*** Opening Working data ***

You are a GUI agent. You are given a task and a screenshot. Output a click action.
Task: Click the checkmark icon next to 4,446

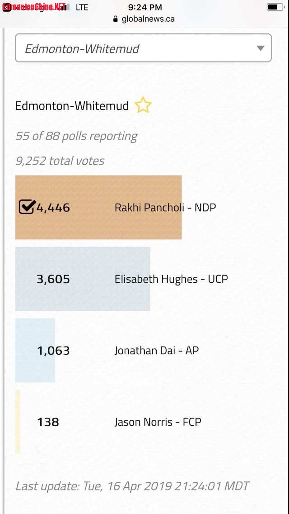pyautogui.click(x=27, y=207)
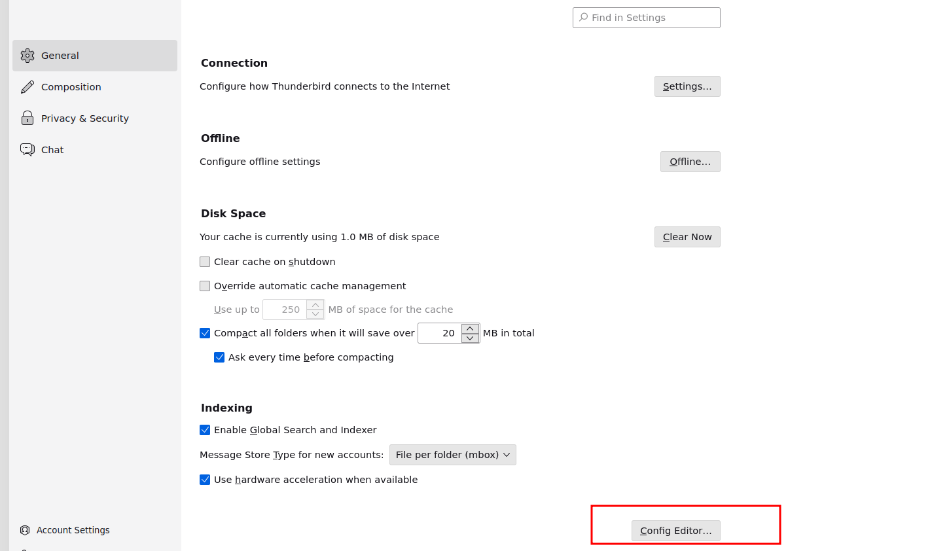Switch to Privacy & Security tab

coord(84,118)
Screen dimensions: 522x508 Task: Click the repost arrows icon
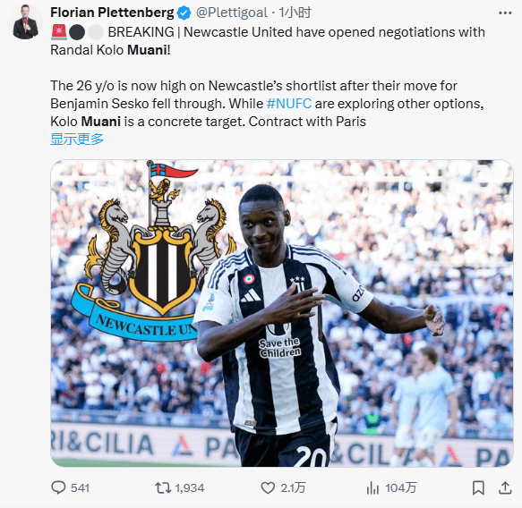(163, 488)
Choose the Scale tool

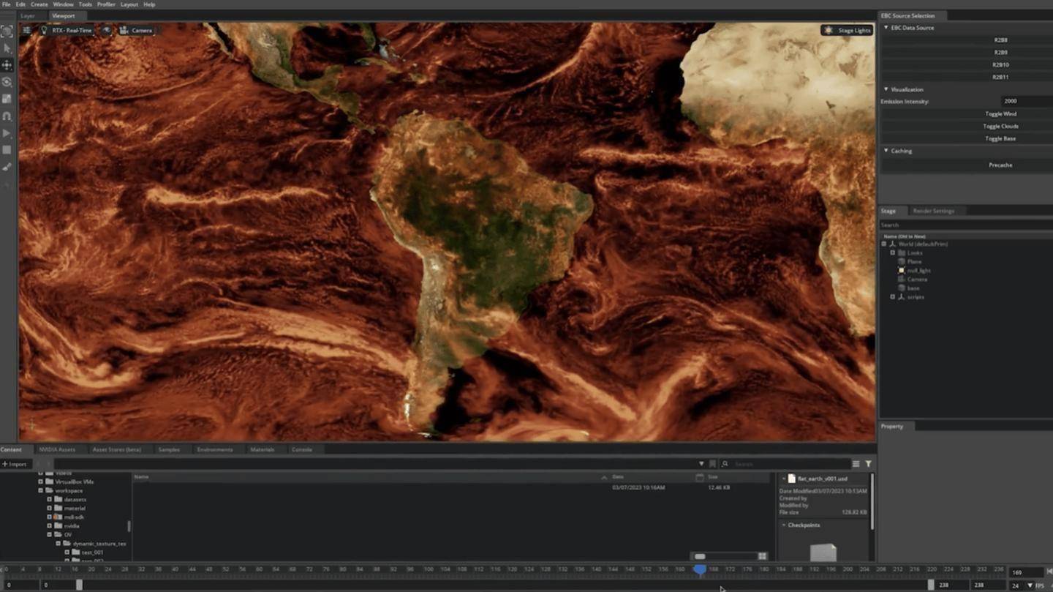click(7, 99)
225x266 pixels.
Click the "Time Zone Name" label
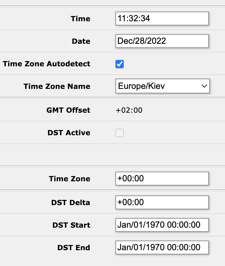pyautogui.click(x=57, y=86)
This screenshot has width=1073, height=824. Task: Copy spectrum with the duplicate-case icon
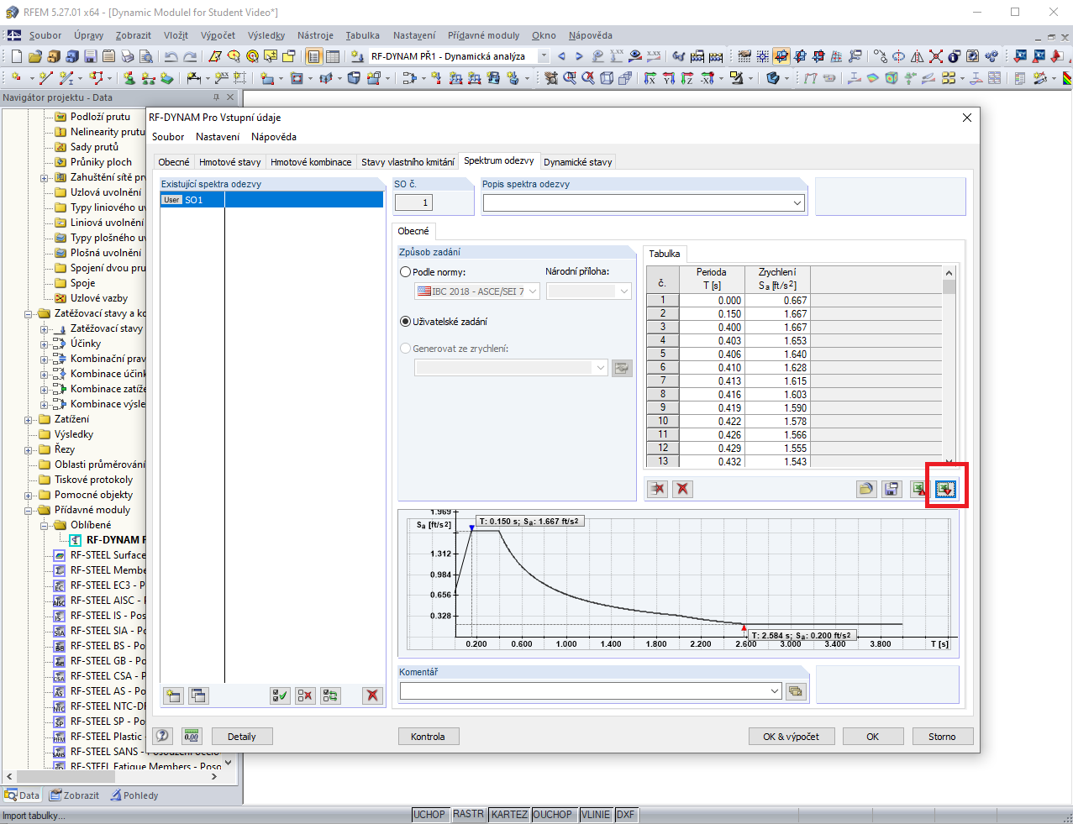tap(198, 695)
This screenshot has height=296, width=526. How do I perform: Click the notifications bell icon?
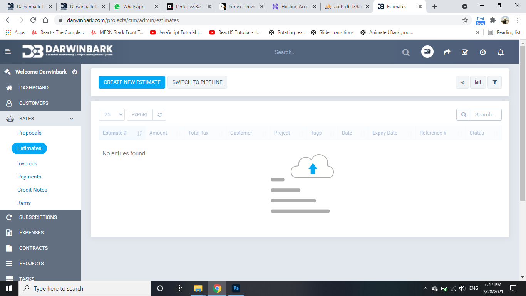click(x=501, y=52)
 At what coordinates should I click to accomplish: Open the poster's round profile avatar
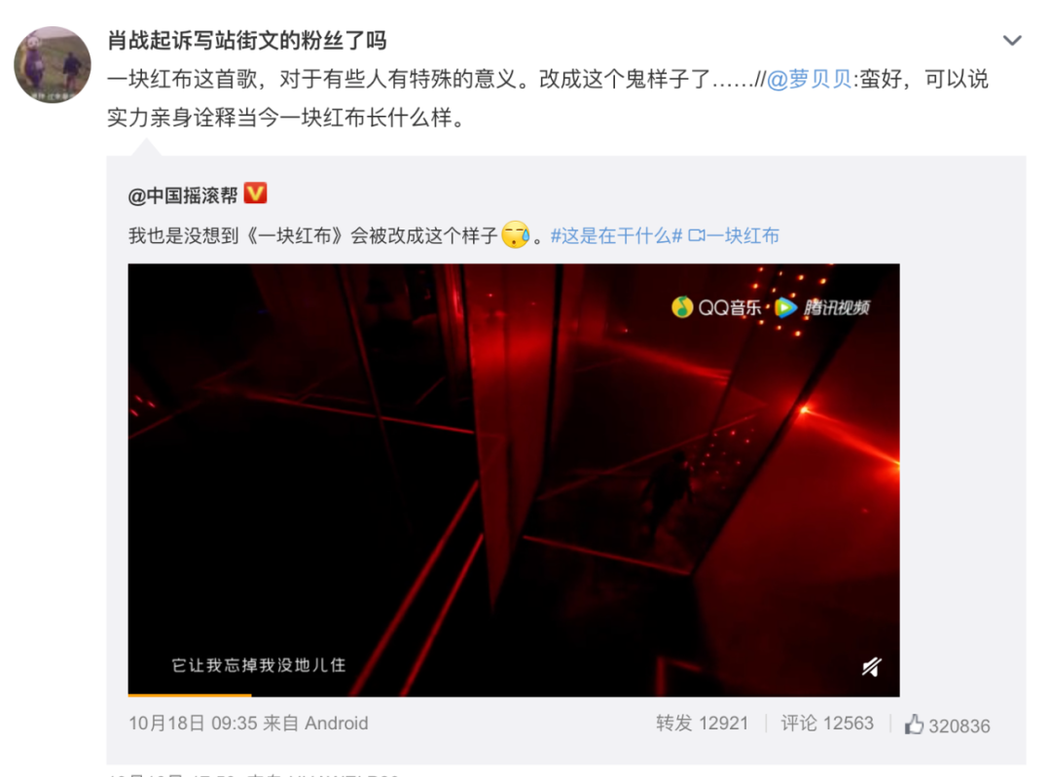53,65
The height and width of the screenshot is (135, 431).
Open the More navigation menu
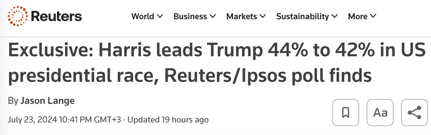358,16
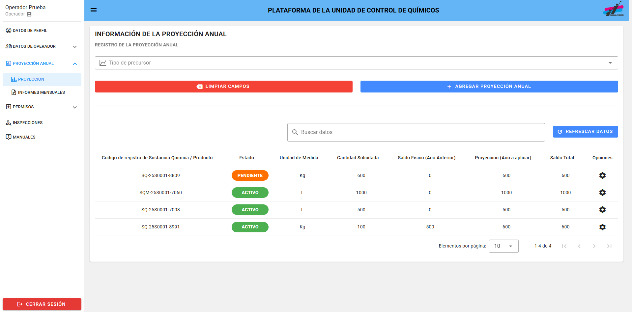Click Agregar Proyección Anual button

pos(489,87)
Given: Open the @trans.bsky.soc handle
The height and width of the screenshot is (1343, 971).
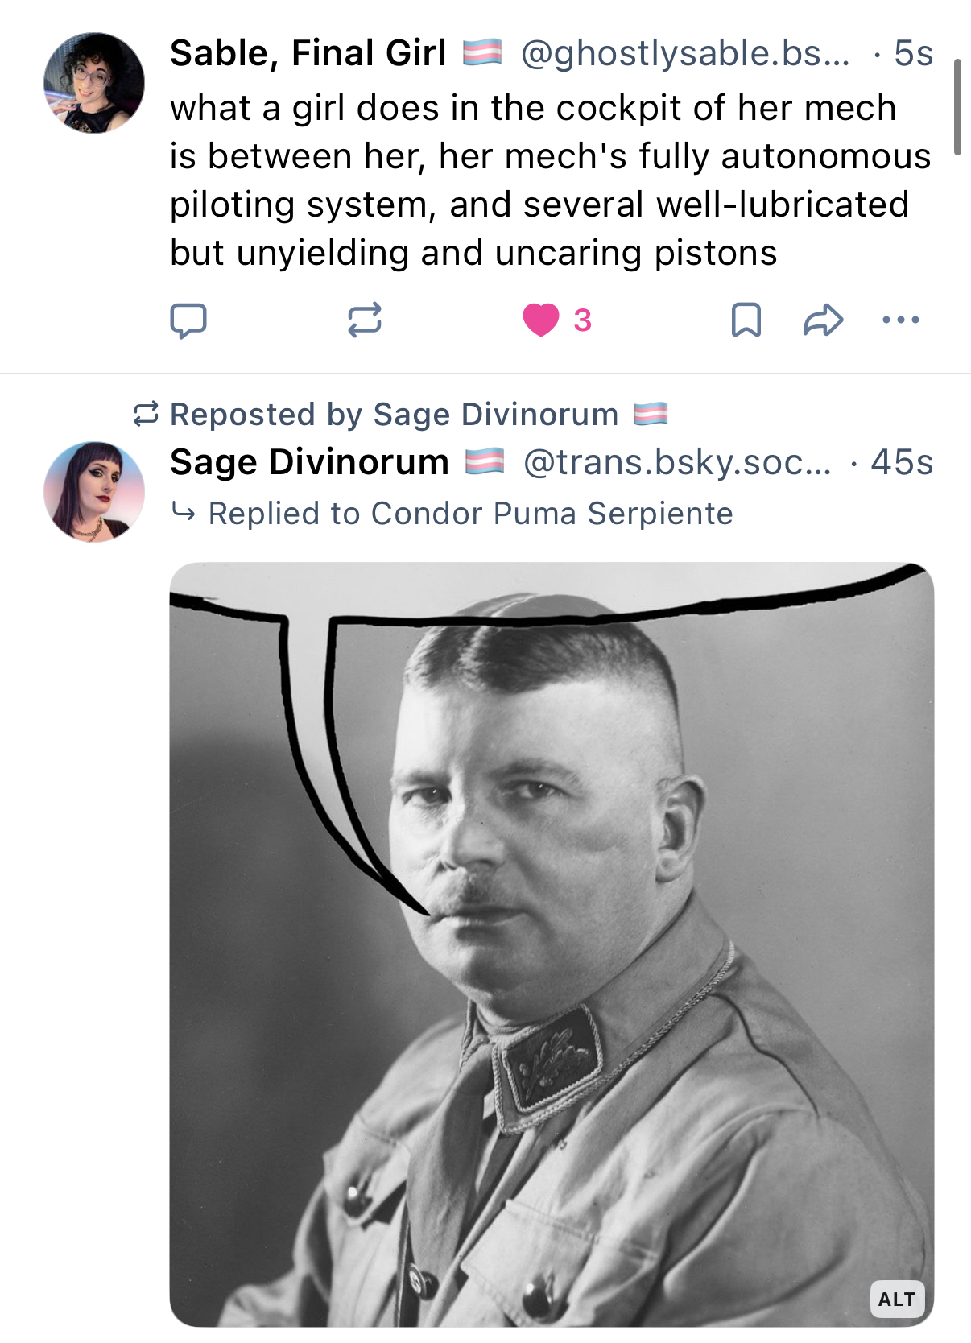Looking at the screenshot, I should (x=676, y=462).
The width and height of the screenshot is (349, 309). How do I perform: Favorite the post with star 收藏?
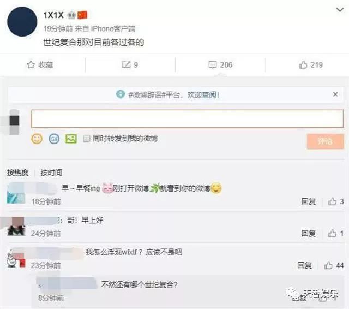pyautogui.click(x=40, y=65)
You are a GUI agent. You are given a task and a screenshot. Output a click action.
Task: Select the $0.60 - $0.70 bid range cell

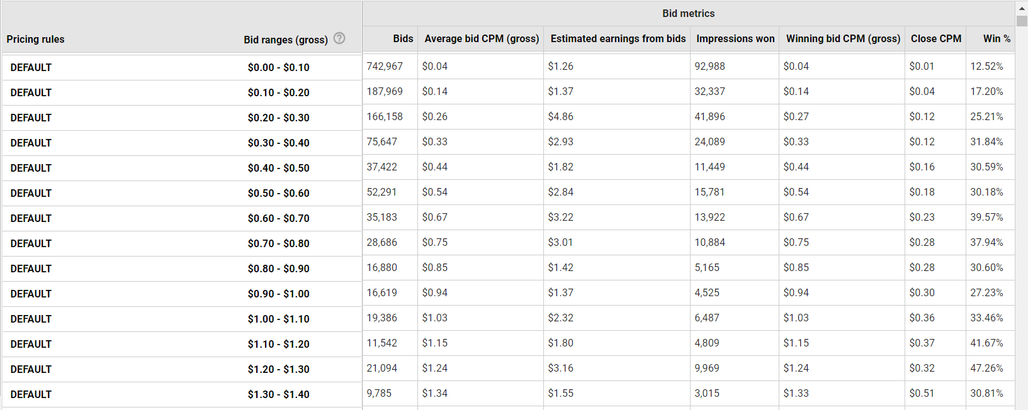tap(278, 218)
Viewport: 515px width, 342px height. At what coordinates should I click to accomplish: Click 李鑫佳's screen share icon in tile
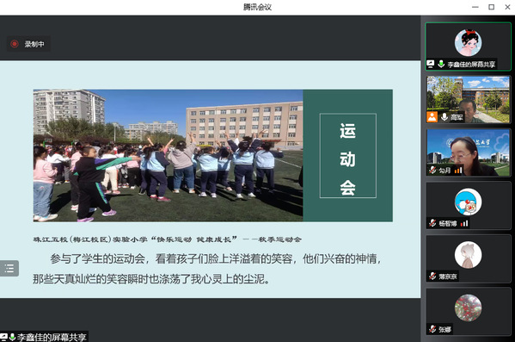click(431, 64)
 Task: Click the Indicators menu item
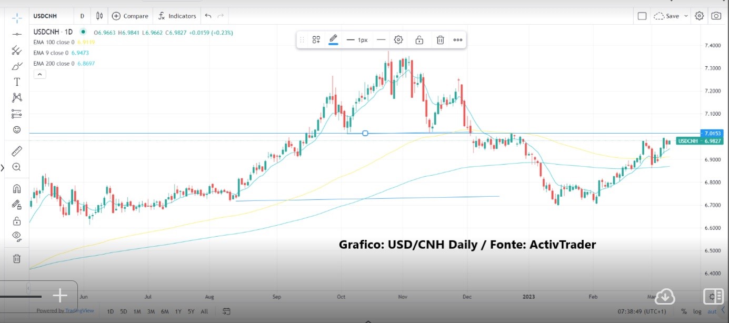click(177, 16)

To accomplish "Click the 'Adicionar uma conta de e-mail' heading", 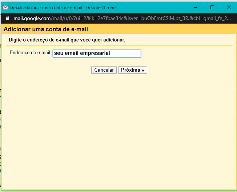I will click(x=46, y=29).
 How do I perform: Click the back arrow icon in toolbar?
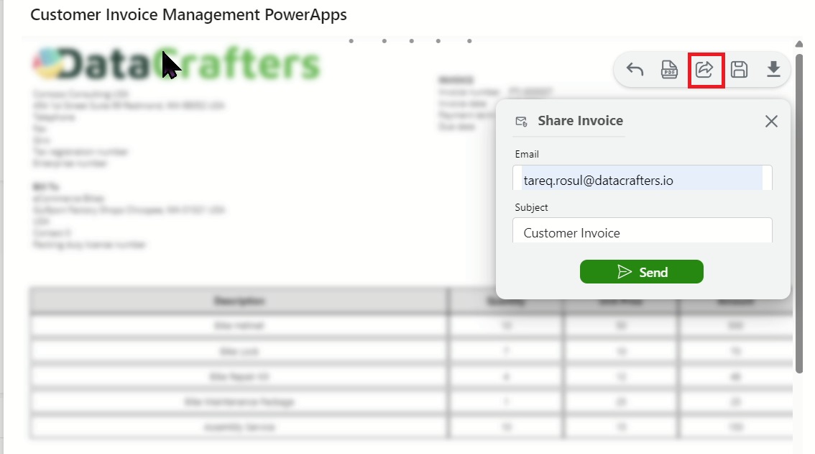point(635,69)
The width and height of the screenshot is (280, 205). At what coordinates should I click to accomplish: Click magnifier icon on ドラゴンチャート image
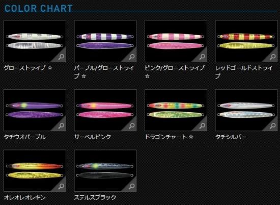pos(202,126)
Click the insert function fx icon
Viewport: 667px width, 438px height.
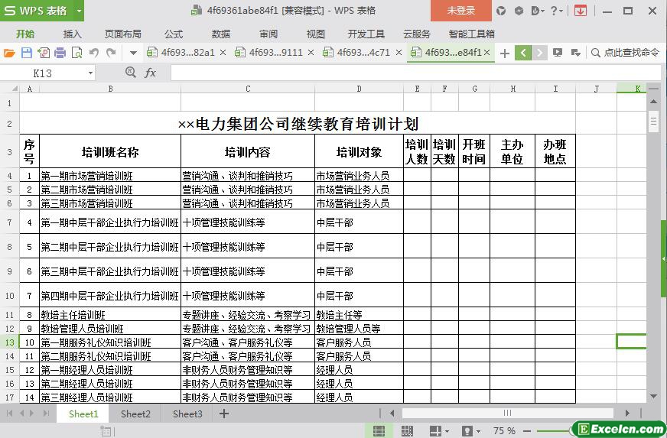pyautogui.click(x=150, y=73)
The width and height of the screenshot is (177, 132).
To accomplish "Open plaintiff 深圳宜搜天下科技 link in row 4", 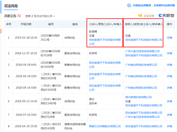I will pyautogui.click(x=105, y=76).
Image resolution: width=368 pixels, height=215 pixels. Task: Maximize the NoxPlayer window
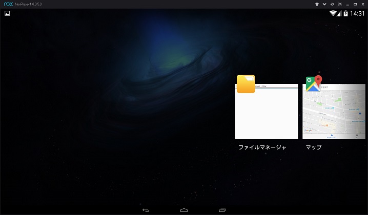point(355,4)
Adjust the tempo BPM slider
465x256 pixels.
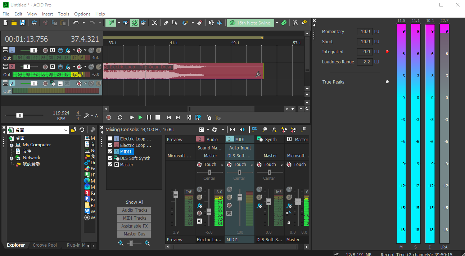click(20, 115)
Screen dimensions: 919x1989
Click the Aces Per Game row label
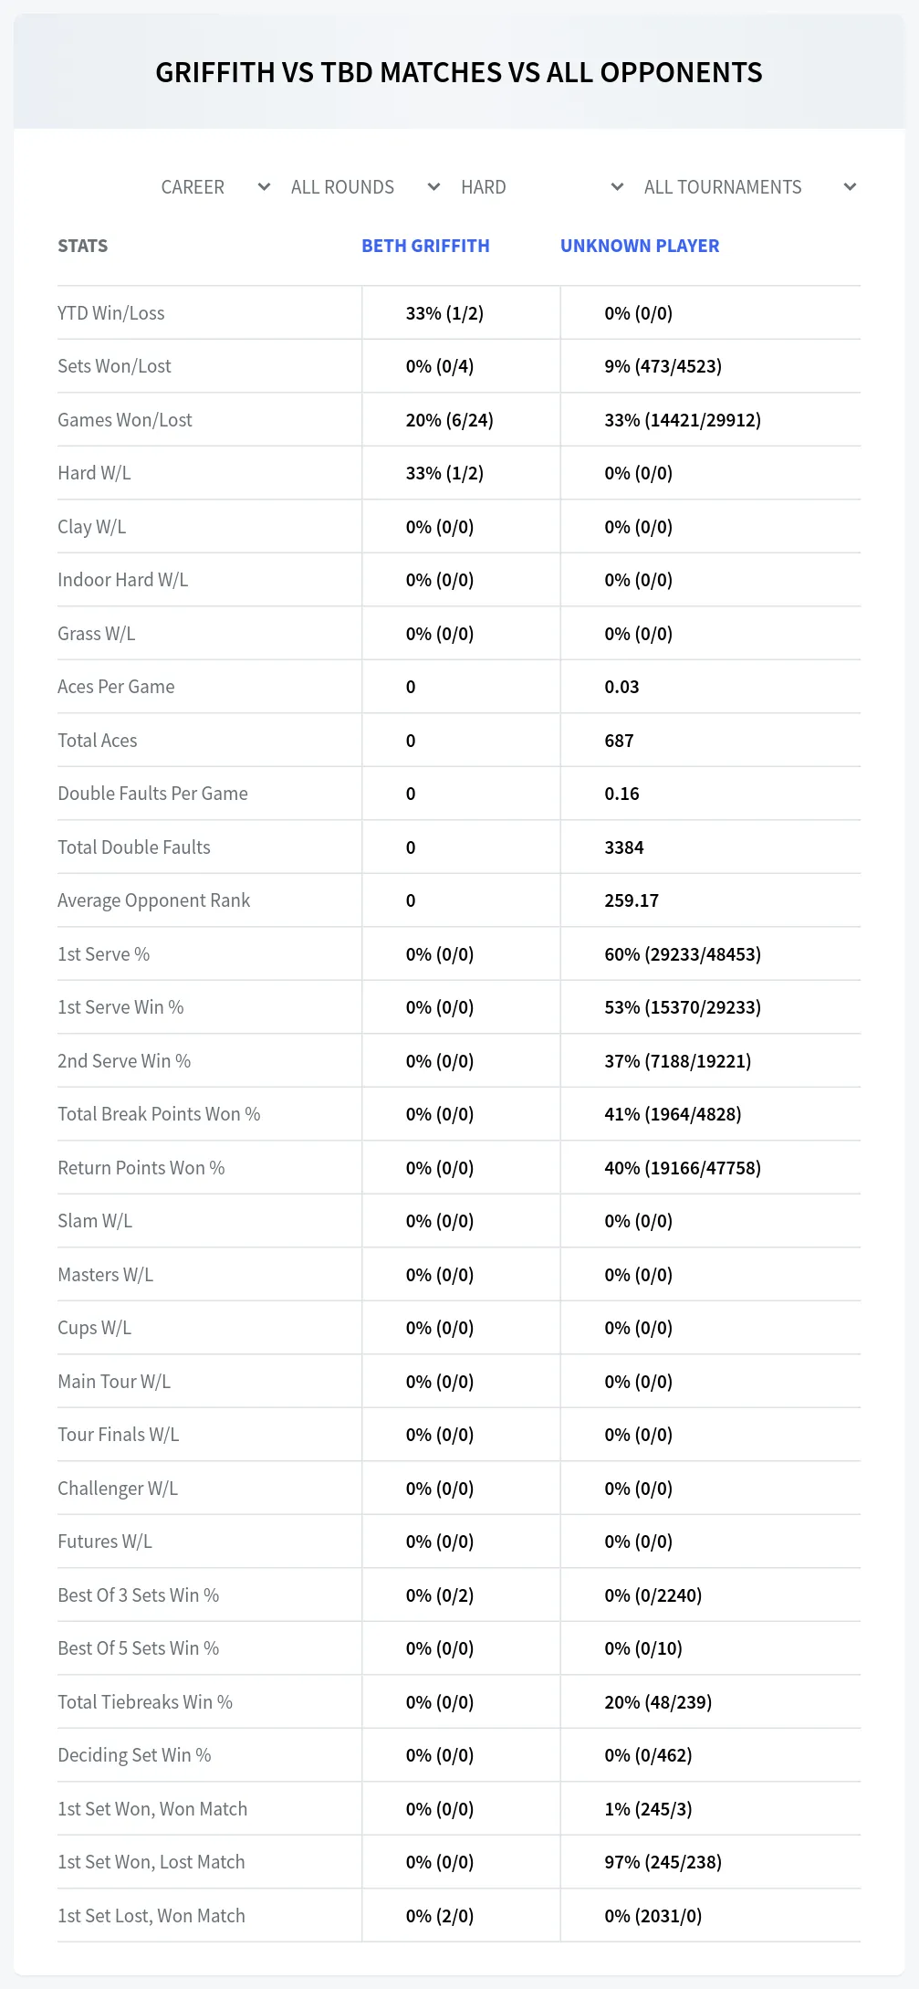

*** Closing Working data ***

Problem statement >> Print once more, exactly, the lines from the one with "465x256 pixels." through the last line of the data, both ends included, without any pictures.

Reply to the exercise >>
465x256 pixels.
click(20, 115)
Screen dimensions: 919x1989
Click the Aces Per Game row label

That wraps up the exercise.